Tesco is posher than Sainsbury because they recognise that it is retailers, not their customers, who should be aspirational. Posh eating out is difficult, though greasy spoons are possible, and the Market Cafe in Spitalfields remains a style leader. Despite its prices, The Connaught is posh, for either eating or sleeping.

By the way, it is virtually impossible that any meal eaten at home will be dinner, and safest to use the word only when evening clothes are involved. Nancy Mitford thought only pets and children could be thought of as eating dinner, in the sense of its being their "main meal", in the middle of the day. Whatever we call it, and it doesn't much matter, it is quite posh to be up so early that one's main meal is eaten early.

A prime rule of poshness used to be a pride in the Anglo-Saxon simplicities of life and speech. This led to a valuable loathing of anything French. It also led to the absurdity that the anglicised Italian word for a water closet - "lavatory" - was preferred to "toilet". This is obviously ridiculous, but anyone so perfectly spiritual that they can use the word "toilet" without shame is probably already in heaven.

Several years of Labour government may change this. It is obviously right (though for years it was thought wrong) to believe that Chanel sell perfume, not scent. Perfume is something the French make. Scent is something a respectable British fox has and hounds follow (at least for now). There are very few rules now about speech, except that everyone over 16 ought to speak as they want. Up until then, it is axiomatic and acceptable that everyone is driven to sound as common as possible.

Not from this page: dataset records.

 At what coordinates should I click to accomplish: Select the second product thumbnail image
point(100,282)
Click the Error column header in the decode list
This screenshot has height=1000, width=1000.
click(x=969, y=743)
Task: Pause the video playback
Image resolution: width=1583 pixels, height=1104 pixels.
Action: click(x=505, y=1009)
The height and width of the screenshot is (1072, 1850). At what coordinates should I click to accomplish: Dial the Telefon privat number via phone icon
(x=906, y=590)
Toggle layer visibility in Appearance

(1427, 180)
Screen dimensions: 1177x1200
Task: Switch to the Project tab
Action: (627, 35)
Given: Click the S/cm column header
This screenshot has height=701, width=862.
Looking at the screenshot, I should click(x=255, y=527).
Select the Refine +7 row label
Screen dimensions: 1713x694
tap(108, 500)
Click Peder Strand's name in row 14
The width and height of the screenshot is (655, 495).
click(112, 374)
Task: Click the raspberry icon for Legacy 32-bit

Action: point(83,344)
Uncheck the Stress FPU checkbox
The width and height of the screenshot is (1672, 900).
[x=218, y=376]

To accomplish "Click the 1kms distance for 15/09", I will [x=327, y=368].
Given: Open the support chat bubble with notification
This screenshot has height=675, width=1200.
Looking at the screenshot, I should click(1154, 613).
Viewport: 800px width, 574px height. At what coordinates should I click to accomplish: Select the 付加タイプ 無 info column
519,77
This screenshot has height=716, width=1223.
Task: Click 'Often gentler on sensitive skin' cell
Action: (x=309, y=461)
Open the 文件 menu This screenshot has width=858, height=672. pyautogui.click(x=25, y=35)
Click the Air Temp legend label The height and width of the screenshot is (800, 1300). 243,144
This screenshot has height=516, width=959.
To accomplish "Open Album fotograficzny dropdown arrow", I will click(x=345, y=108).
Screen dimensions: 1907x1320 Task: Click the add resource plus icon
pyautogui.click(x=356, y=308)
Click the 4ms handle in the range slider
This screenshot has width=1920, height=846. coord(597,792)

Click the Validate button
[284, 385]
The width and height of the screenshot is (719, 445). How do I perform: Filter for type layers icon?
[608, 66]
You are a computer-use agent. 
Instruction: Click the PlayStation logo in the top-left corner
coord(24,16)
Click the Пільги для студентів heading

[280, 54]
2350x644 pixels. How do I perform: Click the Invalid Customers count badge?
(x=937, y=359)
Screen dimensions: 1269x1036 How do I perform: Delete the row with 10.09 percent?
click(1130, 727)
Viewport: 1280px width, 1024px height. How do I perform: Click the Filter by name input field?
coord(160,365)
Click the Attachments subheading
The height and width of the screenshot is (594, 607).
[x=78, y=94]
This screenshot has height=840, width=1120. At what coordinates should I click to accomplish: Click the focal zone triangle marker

On the whole, less is more. It is posh to be laconic. Short books are better than long ones, short films better than epics. Drawings are better than paintings (hence, the poshest galleries of all are the drawing rooms of the British Museum). Now that everyone has been everywhere and seen every natural wonder, staying at home to do a watercolour of one's window box is posh.

Warning: public displays of affection are seldom posh, and should be indulged in only when absolutely necessary for strictly private reasons.